À Téhéran, le deuil se mêle à la peur. À chaque funérailles succède une frappe, à chaque hommage une élimination. Dans une mécanique implacable, Israël resserre l’étau autour du sommet iranien, transformant la guerre en une chasse ciblée où le pouvoir lui-même devient une cible mouvante.
Le coup est chirurgical, mais son onde de choc est politique. Israël affirme avoir éliminé Esmaïl Khatib, ministre du Renseignement iranien, quelques heures seulement après les obsèques de Ali Larijani à Téhéran. Sous l’impulsion de Benjamin Netanyahu et de son ministre de la Défense Israel Katz, l’armée israélienne reçoit un mandat élargi : frapper sans délai tout haut responsable iranien identifié. « La guerre moderne vise moins les territoires que les centres de décision », Clausewitz.

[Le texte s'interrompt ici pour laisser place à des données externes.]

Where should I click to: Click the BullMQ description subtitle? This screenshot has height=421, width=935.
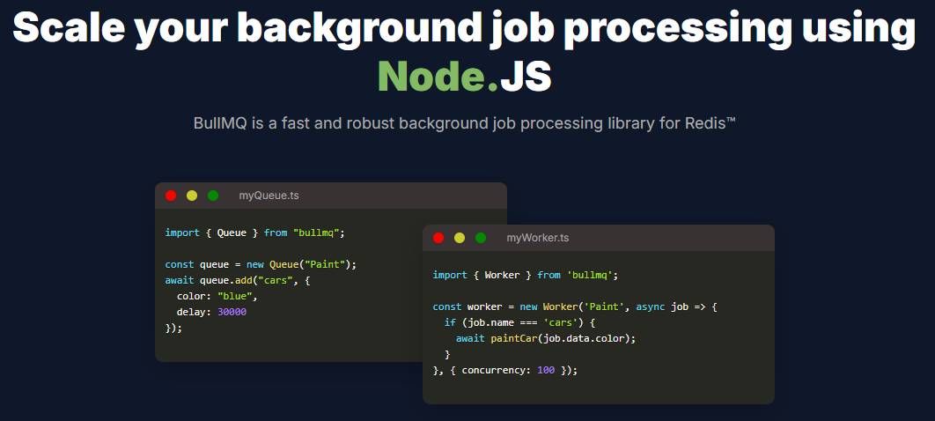[464, 122]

La tête du pouvoir dans le viseur
La stratégie est claire : décapiter pour désorganiser. En ciblant les figures clés du régime, Israël ne cherche pas seulement à affaiblir militairement l’Iran, mais à fissurer sa chaîne de commandement.
Le pouvoir devient une cible, ses dirigeants des ombres traquées, contraintes de se déplacer, de se cacher, de survivre.
Le deuil en cascade
À peine enterré, déjà remplacé. La mort d’Ali Larijani, pilier sécuritaire du régime, suivie de celle d’Esmaïl Khatib, plonge Téhéran dans une spirale funèbre. Le président Massoud Pezeshkian évoque un « assassinat lâche », révélant une nation frappée au sommet, où le deuil devient quotidien. « La violence appelle la violence dans une chaîne sans fin », Hannah Arendt.
Le régime vacille, mais tient
Malgré ces pertes, la chute n’est pas imminente. Anticipant la guerre, l’Iran avait prévu des relais, des successeurs, une continuité. Le système ploie, mais ne rompt pas. Toutefois, les signaux sont clairs : commandement perturbé, moral fragilisé, forces dispersées. La guerre devient une épreuve d’endurance institutionnelle.
La traque sans horizon
Sur le terrain, la guerre change de nature. Ce n’est plus seulement un affrontement militaire, mais une traque permanente. Certains responsables iraniens, selon des évaluations, dorment désormais dans des lieux improvisés, fuyant une menace invisible et constante. « La peur est une arme plus puissante que les balles », Sun Tzu (adapté). Israël annonce déjà une intensification des frappes, promettant de nouvelles « surprises ».
Cette campagne d’éliminations ciblées redéfinit les contours de la guerre moderne : frapper vite, frapper haut, frapper les cerveaux plutôt que les frontières. Mais elle ouvre aussi un cycle incertain, où chaque coup porté appelle une riposte latente.
« Œil pour œil rendra le monde entier aveugle », Mahatma Gandhi. Et dans ce théâtre d’ombres où les dirigeants tombent les uns après les autres, une vérité s’impose, implacable : « La guerre ne décide pas qui a raison, mais qui reste », Bertrand Russell.